Bir çok okuyucunun yaşadığı sıkıntıyı ben de yaşadım. Kitabın bölümlere ayrılıp her bölümün anlatıcısının sürekli değişmesi, kafamı çok karıştırdı. Hangi bölüm kimin ağzından anlatılıyor bunu anlayıncaya dek kitabın içine giremedim.
Barış Bıçakçı'nın bunu bilerek yaptığını düşünüyorum: O okuyucusundan çok şey bekleyen bir yazar. Bu denli sade yazmasının sebebi de bu: Okuyucudan bekliyor yazılmayan bir çok şeyi düşünmeyi, boşlukları doldurmayı, hikayeyi kurgulamayı. Bu çoğu okuyucu için yeni ve yorucu bir deneyim.
Yine de bu karmaşık anlatım kitabın yoğunluğunu bir nebze seyreltiyor. Bunu söylemek lazım.

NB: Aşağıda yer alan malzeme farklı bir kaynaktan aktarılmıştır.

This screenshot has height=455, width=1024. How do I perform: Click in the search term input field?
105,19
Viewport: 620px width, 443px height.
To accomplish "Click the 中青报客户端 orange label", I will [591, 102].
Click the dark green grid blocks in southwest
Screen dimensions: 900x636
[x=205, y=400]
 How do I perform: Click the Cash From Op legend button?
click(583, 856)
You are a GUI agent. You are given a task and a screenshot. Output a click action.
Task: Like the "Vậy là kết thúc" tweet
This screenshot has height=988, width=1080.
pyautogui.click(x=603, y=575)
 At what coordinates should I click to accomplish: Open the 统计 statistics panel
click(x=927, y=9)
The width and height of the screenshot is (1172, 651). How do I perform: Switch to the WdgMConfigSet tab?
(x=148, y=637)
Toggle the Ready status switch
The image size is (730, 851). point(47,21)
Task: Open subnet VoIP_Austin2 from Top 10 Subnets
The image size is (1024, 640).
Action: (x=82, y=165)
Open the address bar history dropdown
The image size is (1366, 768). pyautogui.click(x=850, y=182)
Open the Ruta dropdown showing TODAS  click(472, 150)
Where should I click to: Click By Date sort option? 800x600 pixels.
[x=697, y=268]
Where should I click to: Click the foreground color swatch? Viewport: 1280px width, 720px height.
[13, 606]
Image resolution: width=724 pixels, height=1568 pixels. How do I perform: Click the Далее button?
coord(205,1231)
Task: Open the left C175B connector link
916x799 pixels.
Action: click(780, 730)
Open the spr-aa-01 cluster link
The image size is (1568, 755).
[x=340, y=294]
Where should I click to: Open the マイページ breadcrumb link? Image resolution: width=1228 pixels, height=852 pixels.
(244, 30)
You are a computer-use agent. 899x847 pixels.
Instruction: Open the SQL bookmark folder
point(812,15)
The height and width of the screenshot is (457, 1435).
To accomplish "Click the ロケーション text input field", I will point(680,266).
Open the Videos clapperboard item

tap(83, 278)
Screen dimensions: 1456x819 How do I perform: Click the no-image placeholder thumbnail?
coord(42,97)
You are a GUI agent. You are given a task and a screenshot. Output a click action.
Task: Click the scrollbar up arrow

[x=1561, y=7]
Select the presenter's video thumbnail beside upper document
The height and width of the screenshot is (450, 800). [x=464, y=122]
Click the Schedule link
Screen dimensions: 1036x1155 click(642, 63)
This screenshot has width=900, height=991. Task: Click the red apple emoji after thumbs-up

Aklımdan, okuyacaklara yardım etmek için her bölümün anlatıcısını buraya yazmak geçiyor aslında; ama bu Barış Bıçakçı'nın seçimine saygısızlık olur sanırım.
Yavaş yavaş, ususl usul okuyun, kitap kendini açacaktır size. O zaman karşınızda yetkin ve etkileyici bir roman göreceksiniz.